Texte intégral
J.-M. Lefebvre : Comment s'est déroulé cette première prise de contact ?
L. Guyau : Sur la forme, tout à fait bien puisque le premier ministre, accompagné des ministres des Affaires européennes, du Budget et de l'Agriculture, nous a écoutés, a bien pris note de tout ce que nous lui avions demandé concernant la fermeté internationale et les mesures nationales à prendre pour les secteurs en crise et pour préparer l'avenir de l'agriculture. Mais bien sûr, il n'y a pas eu de décision aujourd'hui. Nous avons simplement à observer la déclaration du premier ministre jeudi et nous préparer à cette prochaine échéance de discussion avec lui le 7 mai. D'ici là, il y aura le congrès de la FNSEA, nous attendons un discours un peu plus engageant du ministre de l'Agriculture le 23 avril.

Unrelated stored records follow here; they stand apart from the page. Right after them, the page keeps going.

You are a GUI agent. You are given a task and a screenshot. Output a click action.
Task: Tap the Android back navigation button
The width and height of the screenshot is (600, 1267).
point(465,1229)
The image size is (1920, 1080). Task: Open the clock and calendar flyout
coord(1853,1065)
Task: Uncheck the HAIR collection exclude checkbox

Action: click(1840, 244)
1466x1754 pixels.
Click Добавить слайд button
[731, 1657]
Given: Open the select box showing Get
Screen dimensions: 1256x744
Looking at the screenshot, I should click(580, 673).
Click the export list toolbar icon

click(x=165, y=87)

J.-M. Lefebvre : Vous avez eu l'impression d'avoir face à vous des interlocuteurs qui connaissaient particulièrement bien les dossiers ?
L. Guyau : Tout à fait, dans chacun de leur secteur, le premier ministre en particulier, qui connaît tout à fait le dossier international et déjà celui de l'agriculture, le ministre de l'Agriculture, bien sûr, qui connaît les problèmes agricoles, mais aussi M. Lamassoure qui a participé à la réunion hier et qui a, avec A. Juppé, réaffirmé la volonté, de ne pas accepter ce pré- de camp accord de Washington et qui l'ont exprimé à leurs partenaires. La balle est dans le nos partenaires européens.
J.-M. Lefebvre : La marge de manœuvre est quand même des plus limitées pour le gouvernement ?
L. Guyau : Elle n'a jamais été très large. Mais ce n'est pas parce qu'elle est limitée qu'il ne faut pas être déterminé et, je le redis, il ne faut pas accepter cet accord en l'état. Il faut le renégocier. Après quoi nous pourrons envisager la mise en place d'une véritable politique agricole communautaire. Cela n'est pas satisfaisant pour les agriculteurs aujourd'hui de voir que notre politique dépend des États-Unis. Nous avons des valeurs à défendre au niveau international. Les Américains doivent nous respecter.
J.-M. Lefebvre : Il n'est plus question de veto ?
L. Guyau : Attendez. Il y a un moment de répit d'un mois pour le gouvernement français afin de négocier avec ses partenaires européens pour savoir comment on réadapte la négociation dans le cadre du GATT. Mais je n'ai pas dit que le veto n'était plus de mesure. Si vraiment il n'y a aucune avancée du côté des autres partenaires de la communauté, nous demanderons au gouvernement français de maintenir la position de veto. Il en va de l'avenir de l'agriculture et de l'Europe.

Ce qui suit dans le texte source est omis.